FIG. 1 is a schematic configuration diagram of a main part of a white line recognition device according to an embodiment of the present invention.

FIG. 2 is a diagram showing a road image for explaining a processing concept according to the present invention, a virtual vanishing point thereof, and a relationship between a histogram of the virtual vanishing point, an optical axis horizontal center, and a depression angle.

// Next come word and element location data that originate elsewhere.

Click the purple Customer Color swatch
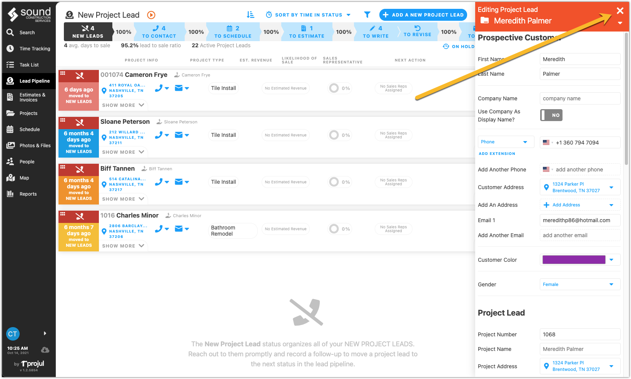Screen dimensions: 631x379 pyautogui.click(x=573, y=259)
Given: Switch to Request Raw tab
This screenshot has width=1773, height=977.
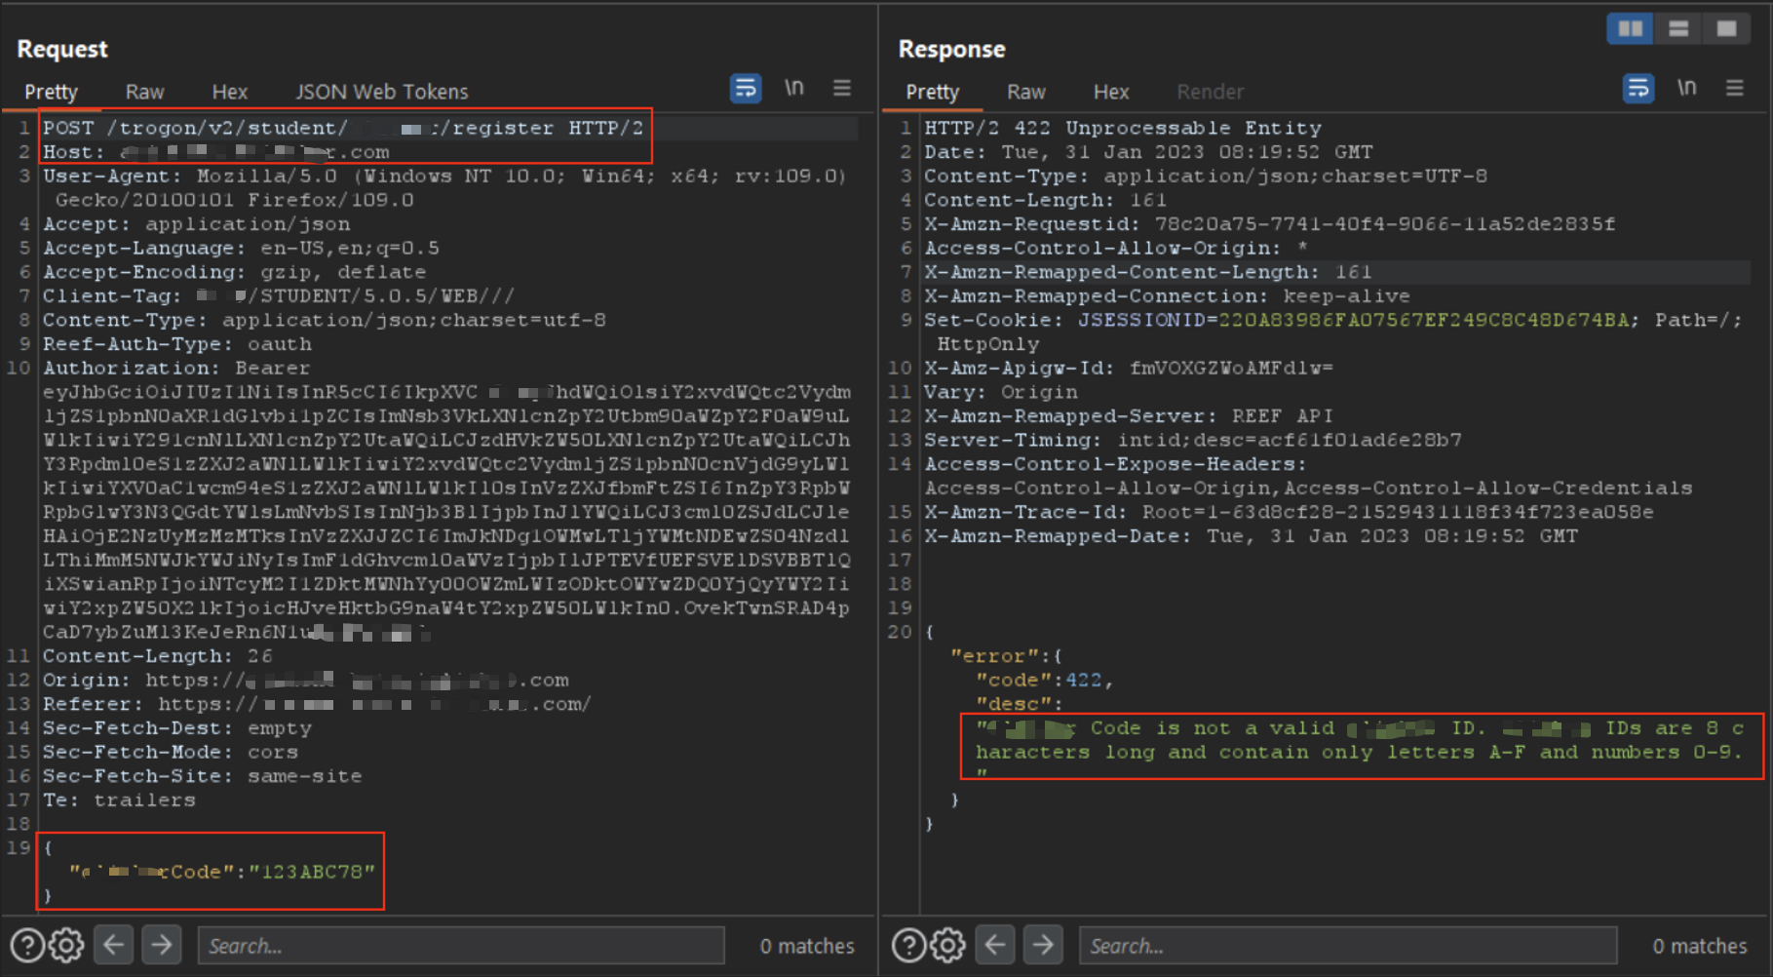Looking at the screenshot, I should tap(144, 92).
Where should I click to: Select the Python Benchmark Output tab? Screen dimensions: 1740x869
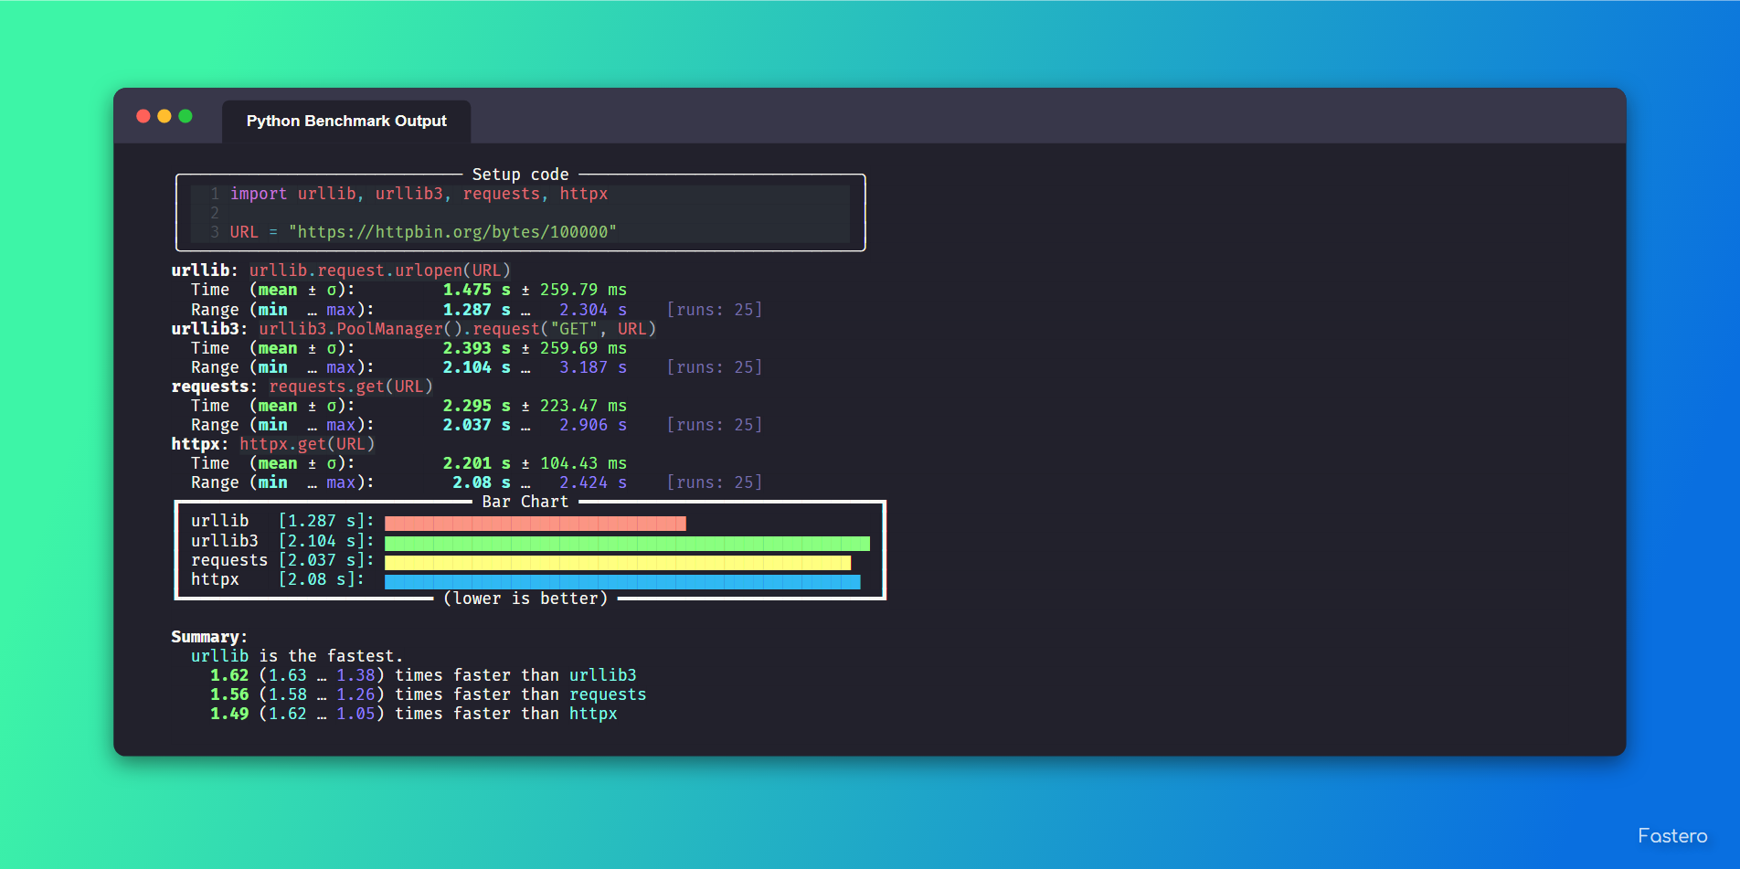pos(346,122)
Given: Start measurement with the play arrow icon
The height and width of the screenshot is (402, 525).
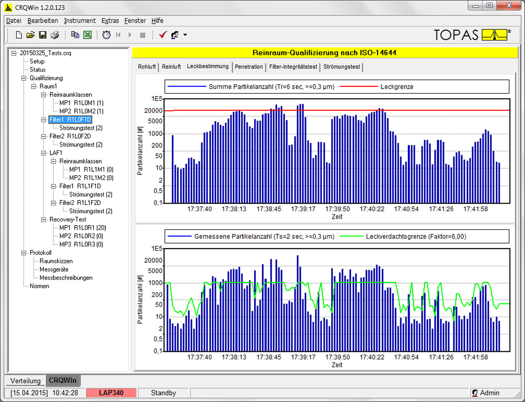Looking at the screenshot, I should pos(130,35).

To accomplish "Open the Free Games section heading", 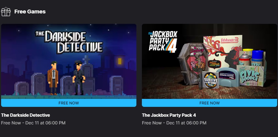I will (30, 12).
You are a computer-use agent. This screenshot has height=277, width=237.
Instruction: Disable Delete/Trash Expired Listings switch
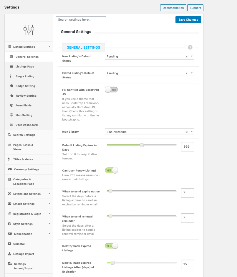(111, 246)

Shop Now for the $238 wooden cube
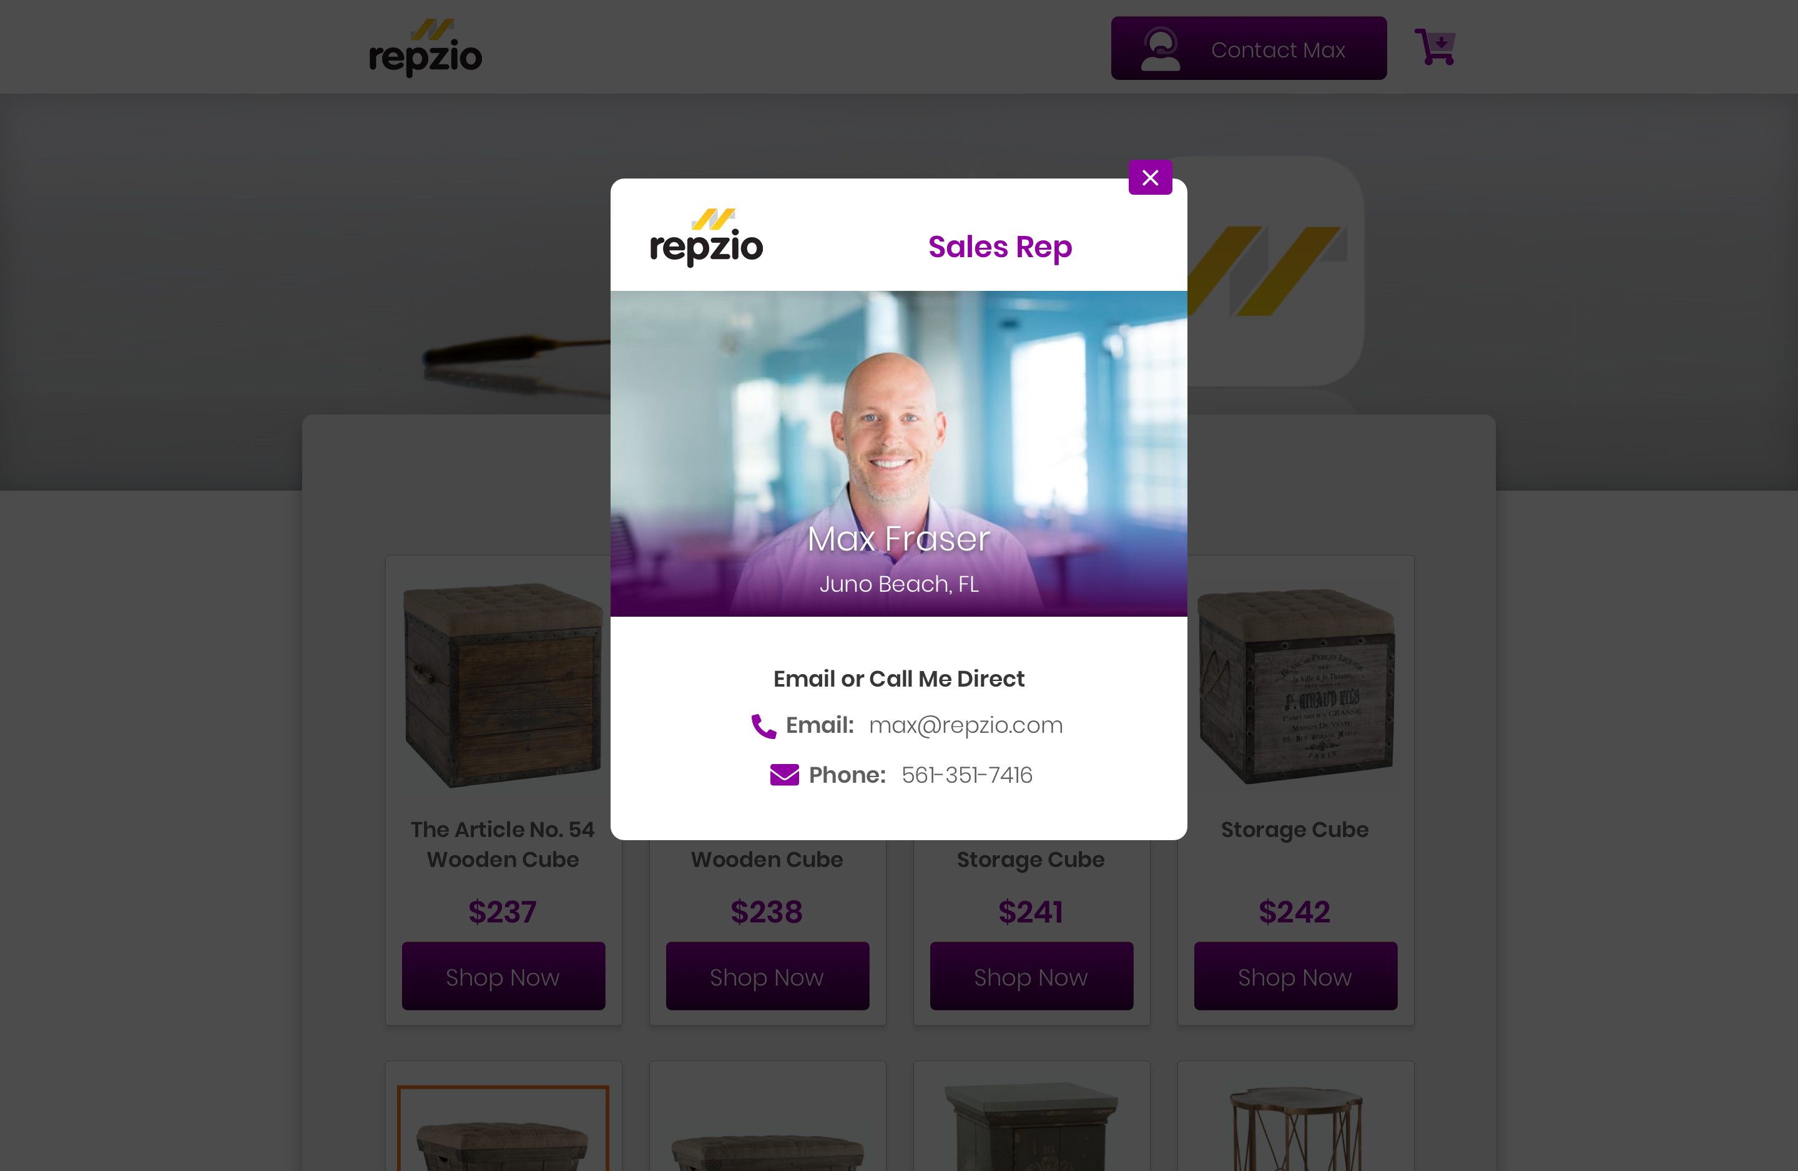pos(767,976)
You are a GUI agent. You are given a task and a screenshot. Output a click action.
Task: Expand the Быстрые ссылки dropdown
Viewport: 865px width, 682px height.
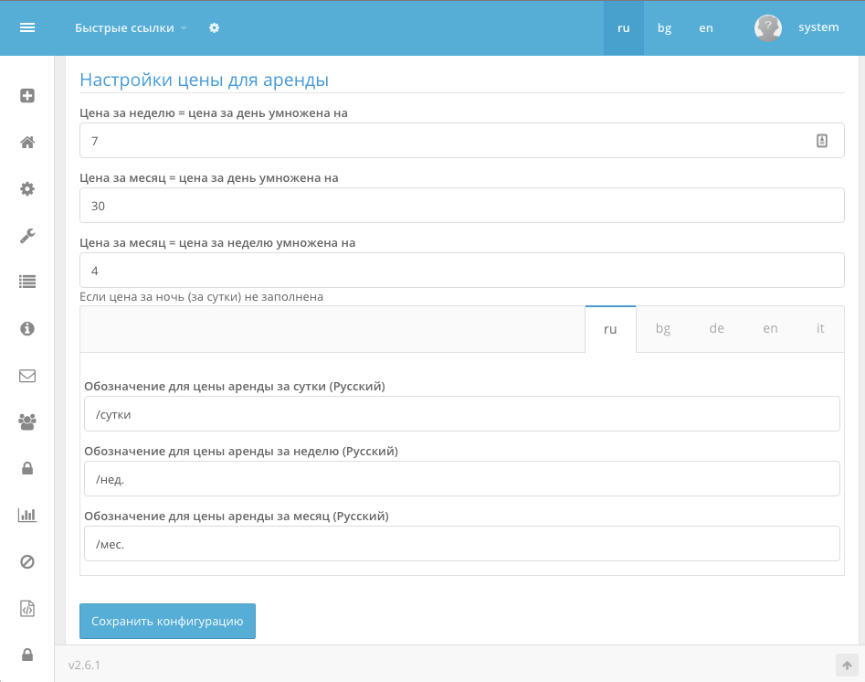[131, 28]

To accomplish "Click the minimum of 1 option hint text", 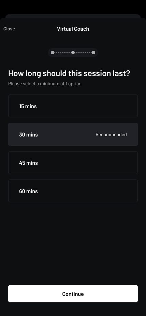I will 45,84.
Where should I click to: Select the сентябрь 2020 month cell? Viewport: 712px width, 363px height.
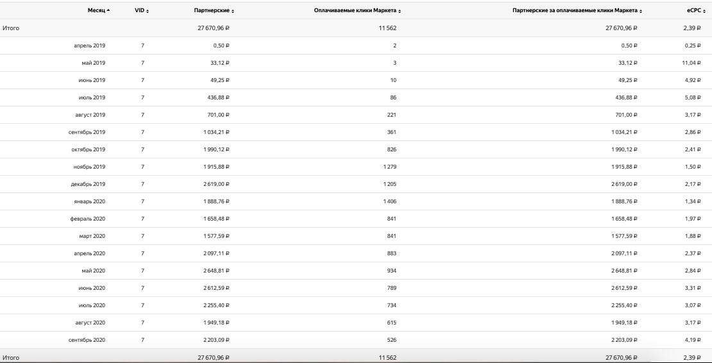click(x=87, y=340)
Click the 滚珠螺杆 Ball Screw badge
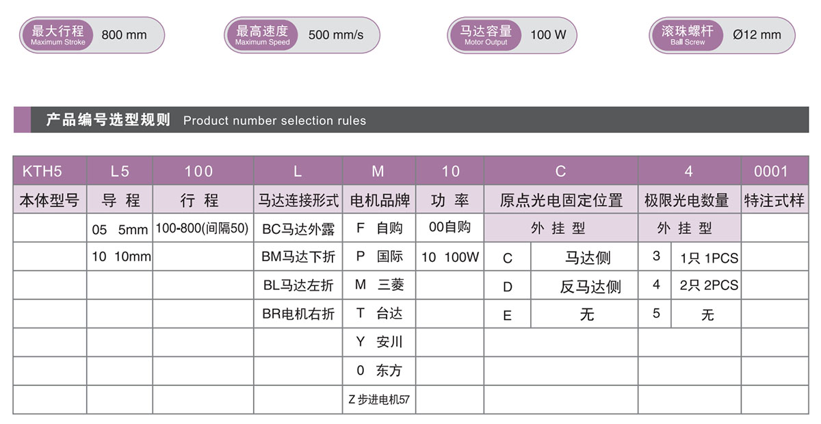 [x=686, y=34]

FIG. 3 is a flowchart illustrating an example of a series of processing procedures for calculating an optical axis horizontal center and a depression angle with respect to a road image;

[Explanation of symbols]

 REFERENCE SIGNS LIST 1 vehicle-mounted camera 4 image memory 5 white line candidate point detection unit 6 approximate straight line calculation unit 7 virtual vanishing point calculation unit 8 histogram creation unit 9 optical axis horizontal center and depression angle learning unit

Continued on the front page (72) Inventor Hiroshi Fujii 5-33-8 Shiba, Minato-ku, Tokyo Inside Mitsubishi Motors Corporation (72) Inventor Hisashi Ishikura 2-3-2 Marunouchi, Chiyoda-ku, Tokyo Mitsubishi Electric Co., Ltd. Company F term (reference) 5B057 AA16 CF05 DA07 DB02 DC07 DC08 DC19 5H180 AA01 CC04 CC24 LL01 LL08 5L096 BA04 CA04 EA31 FA10 FA32 FA35 FA62 FA67 FA69 GA59

Claims (2)

[Claims] 1. A white line recognition device for recognizing a white line from a road image ahead of a vehicle captured by an on-vehicle camera, comprising: detecting candidate white line points in the road image to obtain approximate straight lines of left and right white lines. Straight line calculating means, virtual vanishing point calculating means for finding an intersection of these approximate straight lines as a virtual vanishing point, histogram creating means for creating detection frequency histograms for the horizontal and vertical coordinates of the virtual vanishing point, respectively, A white line recognizing device comprising: learning means for obtaining an optical axis horizontal center and a depression angle with respect to the road image from respective histograms of coordinates and vertical coordinates. 2. The white line recognition device according to claim 1, wherein said learning means obtains an optical axis horizontal center and a depression angle with respect to said road image using a moving average output of each of said horizontal coordinate and vertical coordinate histograms.